======== SOURCE MATERIAL
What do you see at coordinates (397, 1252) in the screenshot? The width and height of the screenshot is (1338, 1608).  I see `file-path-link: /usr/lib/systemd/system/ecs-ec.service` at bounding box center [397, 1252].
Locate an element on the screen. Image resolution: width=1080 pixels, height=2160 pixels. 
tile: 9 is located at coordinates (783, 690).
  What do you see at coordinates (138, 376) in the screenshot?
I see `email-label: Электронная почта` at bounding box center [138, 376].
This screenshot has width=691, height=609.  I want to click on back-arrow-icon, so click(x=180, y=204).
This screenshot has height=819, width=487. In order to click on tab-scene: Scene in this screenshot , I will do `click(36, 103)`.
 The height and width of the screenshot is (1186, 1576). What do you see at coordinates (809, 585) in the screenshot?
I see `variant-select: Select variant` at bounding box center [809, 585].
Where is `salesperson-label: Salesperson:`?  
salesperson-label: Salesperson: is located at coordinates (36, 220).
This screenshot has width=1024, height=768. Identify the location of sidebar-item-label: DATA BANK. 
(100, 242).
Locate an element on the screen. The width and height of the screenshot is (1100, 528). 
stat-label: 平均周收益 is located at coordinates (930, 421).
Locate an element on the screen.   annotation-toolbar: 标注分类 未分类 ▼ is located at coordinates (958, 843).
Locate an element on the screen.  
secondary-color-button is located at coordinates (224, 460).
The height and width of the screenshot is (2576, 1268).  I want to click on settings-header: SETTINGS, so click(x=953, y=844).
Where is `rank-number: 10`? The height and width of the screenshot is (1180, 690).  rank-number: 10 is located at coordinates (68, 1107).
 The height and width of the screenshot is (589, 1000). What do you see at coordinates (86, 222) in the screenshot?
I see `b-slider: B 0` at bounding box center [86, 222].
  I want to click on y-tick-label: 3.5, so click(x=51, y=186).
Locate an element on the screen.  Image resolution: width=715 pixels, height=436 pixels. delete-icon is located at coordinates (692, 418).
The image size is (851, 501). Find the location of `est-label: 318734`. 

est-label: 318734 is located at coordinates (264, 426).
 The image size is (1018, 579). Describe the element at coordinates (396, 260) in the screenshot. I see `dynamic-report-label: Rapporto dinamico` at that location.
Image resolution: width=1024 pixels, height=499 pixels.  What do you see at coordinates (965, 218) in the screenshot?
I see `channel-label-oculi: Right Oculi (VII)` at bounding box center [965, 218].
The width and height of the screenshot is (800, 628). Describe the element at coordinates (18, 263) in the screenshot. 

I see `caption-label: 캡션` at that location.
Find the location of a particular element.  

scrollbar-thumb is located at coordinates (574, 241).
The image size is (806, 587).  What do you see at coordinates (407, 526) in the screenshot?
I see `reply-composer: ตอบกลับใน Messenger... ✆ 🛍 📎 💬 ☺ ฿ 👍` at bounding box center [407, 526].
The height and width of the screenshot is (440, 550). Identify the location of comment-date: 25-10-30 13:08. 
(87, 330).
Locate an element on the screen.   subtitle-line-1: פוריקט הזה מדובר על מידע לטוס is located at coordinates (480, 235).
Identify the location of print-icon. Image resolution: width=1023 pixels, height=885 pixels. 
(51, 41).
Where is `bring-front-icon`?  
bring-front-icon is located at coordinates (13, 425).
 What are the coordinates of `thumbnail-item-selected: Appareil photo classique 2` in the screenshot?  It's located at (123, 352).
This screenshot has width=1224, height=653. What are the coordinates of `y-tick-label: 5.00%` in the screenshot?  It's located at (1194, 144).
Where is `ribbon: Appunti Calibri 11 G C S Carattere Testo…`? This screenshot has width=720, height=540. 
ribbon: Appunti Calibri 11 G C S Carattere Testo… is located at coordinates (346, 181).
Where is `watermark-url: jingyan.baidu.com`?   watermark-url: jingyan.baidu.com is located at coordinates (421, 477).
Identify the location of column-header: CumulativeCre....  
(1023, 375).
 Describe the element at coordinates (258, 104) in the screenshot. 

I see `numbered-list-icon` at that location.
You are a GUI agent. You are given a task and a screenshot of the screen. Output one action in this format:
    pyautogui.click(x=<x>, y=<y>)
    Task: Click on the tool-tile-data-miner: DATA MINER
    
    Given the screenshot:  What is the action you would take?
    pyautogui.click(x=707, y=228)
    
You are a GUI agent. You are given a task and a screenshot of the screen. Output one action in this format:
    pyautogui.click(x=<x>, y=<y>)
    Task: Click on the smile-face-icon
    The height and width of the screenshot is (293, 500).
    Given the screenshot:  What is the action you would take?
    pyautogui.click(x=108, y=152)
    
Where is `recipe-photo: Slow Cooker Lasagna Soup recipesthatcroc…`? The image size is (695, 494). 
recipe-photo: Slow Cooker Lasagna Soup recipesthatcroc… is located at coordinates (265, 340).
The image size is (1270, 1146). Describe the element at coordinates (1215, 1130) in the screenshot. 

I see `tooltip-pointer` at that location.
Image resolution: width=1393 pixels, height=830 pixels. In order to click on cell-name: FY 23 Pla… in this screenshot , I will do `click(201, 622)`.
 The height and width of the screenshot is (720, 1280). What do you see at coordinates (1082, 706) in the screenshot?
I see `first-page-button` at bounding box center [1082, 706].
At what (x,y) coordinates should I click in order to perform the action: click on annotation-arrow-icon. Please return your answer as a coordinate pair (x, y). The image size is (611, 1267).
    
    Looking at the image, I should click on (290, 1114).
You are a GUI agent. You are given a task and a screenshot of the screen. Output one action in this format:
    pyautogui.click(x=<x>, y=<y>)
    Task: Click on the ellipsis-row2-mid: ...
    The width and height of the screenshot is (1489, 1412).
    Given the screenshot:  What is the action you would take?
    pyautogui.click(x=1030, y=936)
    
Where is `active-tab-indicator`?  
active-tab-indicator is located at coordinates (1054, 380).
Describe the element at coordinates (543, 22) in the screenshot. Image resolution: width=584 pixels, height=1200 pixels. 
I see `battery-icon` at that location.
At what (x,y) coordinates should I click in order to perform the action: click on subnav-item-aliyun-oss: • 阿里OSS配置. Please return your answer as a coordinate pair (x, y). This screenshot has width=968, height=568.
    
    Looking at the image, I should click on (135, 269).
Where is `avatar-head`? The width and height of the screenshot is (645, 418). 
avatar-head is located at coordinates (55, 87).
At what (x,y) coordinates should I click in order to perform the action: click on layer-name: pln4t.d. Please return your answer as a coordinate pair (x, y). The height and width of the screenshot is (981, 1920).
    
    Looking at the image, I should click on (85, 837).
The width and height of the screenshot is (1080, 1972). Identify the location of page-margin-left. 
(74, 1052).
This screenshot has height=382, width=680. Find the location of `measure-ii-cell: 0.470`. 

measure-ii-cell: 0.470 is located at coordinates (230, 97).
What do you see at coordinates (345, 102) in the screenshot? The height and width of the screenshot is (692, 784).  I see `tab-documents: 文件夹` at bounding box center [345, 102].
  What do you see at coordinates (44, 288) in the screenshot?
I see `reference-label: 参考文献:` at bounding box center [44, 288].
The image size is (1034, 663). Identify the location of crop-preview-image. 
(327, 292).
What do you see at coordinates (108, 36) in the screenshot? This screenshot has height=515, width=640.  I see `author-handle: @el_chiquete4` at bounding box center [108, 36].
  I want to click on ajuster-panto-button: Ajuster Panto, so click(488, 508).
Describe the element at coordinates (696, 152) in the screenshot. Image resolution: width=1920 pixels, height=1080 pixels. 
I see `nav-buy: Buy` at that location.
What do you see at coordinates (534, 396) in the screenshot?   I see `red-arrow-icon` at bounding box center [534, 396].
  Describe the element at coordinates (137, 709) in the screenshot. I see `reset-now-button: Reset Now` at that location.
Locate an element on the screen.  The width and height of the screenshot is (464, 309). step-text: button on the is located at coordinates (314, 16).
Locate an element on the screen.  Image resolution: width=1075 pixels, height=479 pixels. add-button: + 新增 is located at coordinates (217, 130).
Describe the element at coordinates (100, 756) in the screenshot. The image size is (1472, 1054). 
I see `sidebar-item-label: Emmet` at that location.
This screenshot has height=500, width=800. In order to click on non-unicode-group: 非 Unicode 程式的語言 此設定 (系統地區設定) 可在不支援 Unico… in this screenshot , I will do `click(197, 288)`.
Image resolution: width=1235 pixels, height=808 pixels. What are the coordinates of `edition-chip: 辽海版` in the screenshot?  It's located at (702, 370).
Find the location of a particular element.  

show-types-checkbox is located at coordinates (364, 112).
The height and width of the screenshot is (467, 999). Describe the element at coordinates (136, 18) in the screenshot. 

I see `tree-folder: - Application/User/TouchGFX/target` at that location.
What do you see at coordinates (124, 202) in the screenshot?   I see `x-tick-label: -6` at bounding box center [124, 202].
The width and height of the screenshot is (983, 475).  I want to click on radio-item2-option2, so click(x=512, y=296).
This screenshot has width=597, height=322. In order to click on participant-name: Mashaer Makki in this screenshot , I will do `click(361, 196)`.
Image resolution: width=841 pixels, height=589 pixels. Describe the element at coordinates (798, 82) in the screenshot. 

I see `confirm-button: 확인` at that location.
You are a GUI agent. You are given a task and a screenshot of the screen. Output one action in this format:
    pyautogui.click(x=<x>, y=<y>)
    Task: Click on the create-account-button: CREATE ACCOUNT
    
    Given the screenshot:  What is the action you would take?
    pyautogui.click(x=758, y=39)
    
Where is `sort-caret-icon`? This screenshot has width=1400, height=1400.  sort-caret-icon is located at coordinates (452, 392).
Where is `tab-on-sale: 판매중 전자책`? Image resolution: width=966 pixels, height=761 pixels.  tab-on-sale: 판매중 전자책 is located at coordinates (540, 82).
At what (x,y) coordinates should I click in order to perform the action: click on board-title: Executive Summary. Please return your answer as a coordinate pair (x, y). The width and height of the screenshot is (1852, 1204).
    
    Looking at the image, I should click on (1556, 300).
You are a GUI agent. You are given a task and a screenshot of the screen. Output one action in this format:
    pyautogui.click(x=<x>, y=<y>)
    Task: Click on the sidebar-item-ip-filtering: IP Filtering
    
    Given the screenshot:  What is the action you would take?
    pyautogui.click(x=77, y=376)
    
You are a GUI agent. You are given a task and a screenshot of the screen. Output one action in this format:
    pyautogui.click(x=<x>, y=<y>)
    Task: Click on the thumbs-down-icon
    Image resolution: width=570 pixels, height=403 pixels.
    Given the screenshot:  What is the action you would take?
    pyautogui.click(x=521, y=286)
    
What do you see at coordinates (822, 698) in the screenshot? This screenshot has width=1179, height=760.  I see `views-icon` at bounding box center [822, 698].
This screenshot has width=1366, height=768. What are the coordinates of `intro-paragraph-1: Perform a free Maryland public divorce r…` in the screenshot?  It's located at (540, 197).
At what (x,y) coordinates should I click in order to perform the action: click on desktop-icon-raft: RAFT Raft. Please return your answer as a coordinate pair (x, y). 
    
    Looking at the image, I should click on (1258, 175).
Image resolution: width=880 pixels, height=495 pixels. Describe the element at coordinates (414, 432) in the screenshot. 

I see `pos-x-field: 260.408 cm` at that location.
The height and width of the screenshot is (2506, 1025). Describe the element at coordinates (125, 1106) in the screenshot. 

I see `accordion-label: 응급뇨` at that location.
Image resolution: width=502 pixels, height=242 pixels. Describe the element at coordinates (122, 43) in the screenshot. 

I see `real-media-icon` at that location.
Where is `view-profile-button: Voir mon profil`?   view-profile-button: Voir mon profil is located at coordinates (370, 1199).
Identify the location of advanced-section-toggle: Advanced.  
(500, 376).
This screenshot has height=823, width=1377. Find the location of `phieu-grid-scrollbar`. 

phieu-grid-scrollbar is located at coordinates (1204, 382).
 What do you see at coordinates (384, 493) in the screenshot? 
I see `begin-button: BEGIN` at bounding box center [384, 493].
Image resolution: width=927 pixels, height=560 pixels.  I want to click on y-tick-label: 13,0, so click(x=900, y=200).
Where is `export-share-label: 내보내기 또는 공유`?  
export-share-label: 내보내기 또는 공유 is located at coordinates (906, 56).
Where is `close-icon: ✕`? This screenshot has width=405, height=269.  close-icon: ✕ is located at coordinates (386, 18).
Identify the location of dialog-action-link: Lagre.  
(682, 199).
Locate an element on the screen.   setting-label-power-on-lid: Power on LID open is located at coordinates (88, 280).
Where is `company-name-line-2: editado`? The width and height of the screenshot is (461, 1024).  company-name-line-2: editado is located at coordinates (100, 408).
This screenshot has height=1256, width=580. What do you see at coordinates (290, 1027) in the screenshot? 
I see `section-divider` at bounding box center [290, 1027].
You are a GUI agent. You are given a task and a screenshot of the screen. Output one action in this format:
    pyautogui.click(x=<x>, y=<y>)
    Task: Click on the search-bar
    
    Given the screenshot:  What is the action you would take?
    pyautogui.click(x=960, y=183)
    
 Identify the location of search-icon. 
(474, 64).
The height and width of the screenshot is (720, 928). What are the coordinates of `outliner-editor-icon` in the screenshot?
================
PROBLEM TO SOLVE - Reproduce word for word the part of the records that runs from the very first line through the line containing "This screenshot has width=691, height=609.", including both of those lines.

EXERCISE RESPONSE -
What do you see at coordinates (397, 1252) in the screenshot? The width and height of the screenshot is (1338, 1608).  I see `file-path-link: /usr/lib/systemd/system/ecs-ec.service` at bounding box center [397, 1252].
Locate an element on the screen. Image resolution: width=1080 pixels, height=2160 pixels. 
tile: 9 is located at coordinates (783, 690).
  What do you see at coordinates (138, 376) in the screenshot?
I see `email-label: Электронная почта` at bounding box center [138, 376].
This screenshot has width=691, height=609.  I want to click on back-arrow-icon, so click(x=180, y=204).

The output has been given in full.